(begin)
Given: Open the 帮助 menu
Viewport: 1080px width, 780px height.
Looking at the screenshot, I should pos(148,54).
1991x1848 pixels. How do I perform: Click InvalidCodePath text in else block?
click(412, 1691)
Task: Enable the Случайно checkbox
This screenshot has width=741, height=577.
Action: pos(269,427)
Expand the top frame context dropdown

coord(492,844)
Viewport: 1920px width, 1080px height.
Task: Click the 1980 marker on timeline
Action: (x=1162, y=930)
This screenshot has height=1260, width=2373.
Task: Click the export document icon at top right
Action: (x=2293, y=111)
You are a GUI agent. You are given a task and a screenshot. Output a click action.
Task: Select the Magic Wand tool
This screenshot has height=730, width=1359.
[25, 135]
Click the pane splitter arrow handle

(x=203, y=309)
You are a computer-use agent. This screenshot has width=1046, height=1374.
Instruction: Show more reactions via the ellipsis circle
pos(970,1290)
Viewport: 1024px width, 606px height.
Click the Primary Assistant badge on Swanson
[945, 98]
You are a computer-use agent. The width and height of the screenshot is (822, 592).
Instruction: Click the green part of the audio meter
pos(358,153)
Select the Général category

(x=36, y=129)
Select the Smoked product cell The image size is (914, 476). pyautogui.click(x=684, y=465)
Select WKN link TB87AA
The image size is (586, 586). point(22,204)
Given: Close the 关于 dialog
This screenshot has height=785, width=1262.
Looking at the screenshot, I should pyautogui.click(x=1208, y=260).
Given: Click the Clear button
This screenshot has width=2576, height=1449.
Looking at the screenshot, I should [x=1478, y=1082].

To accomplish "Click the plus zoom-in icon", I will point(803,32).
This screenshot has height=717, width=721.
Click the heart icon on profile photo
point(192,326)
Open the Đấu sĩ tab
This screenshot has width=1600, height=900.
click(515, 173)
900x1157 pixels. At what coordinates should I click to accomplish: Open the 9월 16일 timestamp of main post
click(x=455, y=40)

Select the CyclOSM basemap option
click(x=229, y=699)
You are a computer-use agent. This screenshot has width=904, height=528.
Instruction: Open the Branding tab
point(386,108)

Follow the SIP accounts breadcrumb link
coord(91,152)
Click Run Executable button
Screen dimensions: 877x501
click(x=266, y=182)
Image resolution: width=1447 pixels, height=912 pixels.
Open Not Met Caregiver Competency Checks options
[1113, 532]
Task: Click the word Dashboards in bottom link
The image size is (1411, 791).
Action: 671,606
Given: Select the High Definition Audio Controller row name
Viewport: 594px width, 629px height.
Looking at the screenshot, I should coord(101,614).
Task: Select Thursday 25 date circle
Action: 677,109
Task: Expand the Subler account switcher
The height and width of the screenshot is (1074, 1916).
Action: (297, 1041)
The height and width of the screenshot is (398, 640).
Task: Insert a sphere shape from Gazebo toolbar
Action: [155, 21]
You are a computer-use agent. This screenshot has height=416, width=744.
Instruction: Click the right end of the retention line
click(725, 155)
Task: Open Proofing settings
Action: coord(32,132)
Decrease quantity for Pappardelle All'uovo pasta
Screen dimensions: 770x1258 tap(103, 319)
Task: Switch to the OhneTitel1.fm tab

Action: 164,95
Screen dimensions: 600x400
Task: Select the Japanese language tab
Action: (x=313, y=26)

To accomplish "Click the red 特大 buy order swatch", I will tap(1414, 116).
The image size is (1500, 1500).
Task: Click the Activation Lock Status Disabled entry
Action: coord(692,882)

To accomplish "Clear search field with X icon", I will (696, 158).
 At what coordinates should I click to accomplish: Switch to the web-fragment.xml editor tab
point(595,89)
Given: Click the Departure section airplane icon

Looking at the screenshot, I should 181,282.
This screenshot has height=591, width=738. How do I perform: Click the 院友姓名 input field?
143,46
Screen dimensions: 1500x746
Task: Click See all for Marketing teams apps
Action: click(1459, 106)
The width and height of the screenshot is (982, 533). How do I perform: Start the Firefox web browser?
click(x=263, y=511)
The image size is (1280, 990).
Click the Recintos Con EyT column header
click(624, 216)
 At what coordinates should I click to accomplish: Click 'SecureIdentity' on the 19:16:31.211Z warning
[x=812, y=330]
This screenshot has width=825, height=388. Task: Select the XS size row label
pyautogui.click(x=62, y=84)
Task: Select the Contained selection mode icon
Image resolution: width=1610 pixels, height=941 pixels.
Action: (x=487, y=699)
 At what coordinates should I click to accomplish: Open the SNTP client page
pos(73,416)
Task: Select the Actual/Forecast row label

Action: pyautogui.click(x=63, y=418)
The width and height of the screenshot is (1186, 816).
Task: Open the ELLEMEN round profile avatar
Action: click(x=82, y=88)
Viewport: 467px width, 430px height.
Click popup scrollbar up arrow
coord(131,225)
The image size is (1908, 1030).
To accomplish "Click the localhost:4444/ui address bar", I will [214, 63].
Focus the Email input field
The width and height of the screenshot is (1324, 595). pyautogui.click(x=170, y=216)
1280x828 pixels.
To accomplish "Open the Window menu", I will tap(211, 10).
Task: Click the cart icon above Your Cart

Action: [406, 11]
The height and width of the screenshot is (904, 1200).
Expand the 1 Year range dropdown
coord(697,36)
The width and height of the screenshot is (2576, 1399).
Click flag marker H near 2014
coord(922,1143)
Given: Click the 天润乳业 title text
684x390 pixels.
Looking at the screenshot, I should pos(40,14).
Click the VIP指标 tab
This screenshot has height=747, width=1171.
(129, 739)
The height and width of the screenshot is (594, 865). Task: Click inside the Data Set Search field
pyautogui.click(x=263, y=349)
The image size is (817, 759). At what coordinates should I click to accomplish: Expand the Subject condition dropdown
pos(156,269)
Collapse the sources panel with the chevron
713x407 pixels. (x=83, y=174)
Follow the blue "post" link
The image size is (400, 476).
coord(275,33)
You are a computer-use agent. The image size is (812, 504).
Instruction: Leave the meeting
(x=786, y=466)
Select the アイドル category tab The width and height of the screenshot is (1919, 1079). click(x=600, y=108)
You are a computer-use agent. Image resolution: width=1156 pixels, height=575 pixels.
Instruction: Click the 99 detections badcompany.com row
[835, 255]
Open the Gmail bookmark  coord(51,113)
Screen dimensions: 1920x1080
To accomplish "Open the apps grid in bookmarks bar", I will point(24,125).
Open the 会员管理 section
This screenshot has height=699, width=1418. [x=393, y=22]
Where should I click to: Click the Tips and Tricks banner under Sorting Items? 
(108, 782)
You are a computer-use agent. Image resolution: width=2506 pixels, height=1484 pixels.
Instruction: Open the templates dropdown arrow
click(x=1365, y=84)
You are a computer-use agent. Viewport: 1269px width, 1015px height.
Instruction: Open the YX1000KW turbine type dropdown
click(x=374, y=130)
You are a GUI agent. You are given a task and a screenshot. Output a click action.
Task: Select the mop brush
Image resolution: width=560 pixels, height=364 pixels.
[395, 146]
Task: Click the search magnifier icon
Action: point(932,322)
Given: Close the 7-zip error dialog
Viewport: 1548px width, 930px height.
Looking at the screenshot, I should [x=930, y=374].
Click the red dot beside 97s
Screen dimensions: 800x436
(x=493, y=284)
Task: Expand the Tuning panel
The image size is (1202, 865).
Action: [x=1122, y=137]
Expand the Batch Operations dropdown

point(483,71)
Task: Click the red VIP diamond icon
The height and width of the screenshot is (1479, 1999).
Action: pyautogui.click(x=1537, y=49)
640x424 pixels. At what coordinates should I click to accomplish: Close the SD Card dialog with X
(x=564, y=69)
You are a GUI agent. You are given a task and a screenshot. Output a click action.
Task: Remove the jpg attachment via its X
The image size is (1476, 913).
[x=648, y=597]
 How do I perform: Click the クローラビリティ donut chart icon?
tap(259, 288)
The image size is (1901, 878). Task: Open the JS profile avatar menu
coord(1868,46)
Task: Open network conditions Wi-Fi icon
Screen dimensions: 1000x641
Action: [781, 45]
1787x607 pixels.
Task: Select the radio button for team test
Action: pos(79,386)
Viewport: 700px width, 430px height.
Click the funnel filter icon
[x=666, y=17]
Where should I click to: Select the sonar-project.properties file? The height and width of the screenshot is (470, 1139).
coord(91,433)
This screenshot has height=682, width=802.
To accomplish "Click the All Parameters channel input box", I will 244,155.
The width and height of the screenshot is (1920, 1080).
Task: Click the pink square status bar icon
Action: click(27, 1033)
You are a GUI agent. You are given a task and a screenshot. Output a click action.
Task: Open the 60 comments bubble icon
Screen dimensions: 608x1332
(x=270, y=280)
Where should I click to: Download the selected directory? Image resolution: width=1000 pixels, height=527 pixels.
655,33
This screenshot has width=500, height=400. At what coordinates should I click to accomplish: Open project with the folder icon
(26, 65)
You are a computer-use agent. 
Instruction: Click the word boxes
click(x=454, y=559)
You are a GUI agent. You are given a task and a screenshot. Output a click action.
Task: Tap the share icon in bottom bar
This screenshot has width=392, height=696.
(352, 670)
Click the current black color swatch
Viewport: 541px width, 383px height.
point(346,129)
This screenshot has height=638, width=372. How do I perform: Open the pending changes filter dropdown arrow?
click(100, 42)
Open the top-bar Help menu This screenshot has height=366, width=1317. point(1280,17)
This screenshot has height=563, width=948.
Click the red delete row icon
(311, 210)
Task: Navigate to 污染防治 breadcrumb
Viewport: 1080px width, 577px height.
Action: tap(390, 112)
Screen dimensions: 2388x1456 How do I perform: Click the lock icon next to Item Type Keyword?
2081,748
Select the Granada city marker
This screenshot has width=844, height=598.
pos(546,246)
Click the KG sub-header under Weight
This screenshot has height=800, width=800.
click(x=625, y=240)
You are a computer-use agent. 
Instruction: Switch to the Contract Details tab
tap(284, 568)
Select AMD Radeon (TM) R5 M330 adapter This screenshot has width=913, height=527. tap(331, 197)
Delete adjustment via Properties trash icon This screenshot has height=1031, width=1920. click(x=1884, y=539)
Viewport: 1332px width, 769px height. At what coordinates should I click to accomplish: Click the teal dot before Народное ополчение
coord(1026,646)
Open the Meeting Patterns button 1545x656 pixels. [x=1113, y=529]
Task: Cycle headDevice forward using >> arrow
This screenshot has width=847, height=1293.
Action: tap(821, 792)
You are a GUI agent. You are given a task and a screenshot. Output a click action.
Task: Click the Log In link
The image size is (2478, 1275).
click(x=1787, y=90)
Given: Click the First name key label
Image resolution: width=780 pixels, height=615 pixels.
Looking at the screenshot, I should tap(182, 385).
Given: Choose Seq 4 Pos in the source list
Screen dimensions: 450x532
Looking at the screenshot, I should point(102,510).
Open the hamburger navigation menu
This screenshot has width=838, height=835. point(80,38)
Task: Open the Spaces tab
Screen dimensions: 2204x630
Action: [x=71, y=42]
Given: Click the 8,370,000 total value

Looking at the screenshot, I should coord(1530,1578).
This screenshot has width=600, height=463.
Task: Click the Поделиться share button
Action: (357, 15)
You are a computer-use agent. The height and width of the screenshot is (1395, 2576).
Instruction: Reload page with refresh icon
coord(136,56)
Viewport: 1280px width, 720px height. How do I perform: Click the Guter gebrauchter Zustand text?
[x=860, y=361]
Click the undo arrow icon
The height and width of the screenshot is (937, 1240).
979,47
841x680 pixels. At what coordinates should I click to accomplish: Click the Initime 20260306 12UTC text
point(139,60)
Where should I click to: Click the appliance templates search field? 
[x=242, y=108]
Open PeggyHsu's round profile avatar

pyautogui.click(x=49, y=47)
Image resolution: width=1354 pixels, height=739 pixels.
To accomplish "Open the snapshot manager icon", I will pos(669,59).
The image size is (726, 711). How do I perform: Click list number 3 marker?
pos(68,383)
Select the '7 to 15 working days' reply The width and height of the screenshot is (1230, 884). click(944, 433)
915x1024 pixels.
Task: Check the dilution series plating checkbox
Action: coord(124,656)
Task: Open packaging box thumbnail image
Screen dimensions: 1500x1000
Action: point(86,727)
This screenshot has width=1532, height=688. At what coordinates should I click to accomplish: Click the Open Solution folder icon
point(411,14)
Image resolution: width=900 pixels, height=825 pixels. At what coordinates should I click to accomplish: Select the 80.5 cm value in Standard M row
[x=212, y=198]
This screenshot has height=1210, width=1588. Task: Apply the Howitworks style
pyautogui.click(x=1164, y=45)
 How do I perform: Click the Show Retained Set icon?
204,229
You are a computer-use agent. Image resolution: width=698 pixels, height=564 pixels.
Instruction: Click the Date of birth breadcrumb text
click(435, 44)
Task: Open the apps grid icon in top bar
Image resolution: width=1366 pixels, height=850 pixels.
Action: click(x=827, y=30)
(end)
**Exercise instructions:** Rewrite the stretch of the material above from the line containing "841x680 pixels. At" through the line containing "pos(68,383)", substituting "filter box" for "search field" and leaving everything else untouched. Give only those lines.

**Answer to this task:**
841x680 pixels. At what coordinates should I click to accomplish: Click the Initime 20260306 12UTC text
point(139,60)
Where should I click to: Click the appliance templates filter box? 
[x=242, y=108]
Open PeggyHsu's round profile avatar

pyautogui.click(x=49, y=47)
Image resolution: width=1354 pixels, height=739 pixels.
To accomplish "Open the snapshot manager icon", I will pos(669,59).
The image size is (726, 711). How do I perform: Click list number 3 marker?
pos(68,383)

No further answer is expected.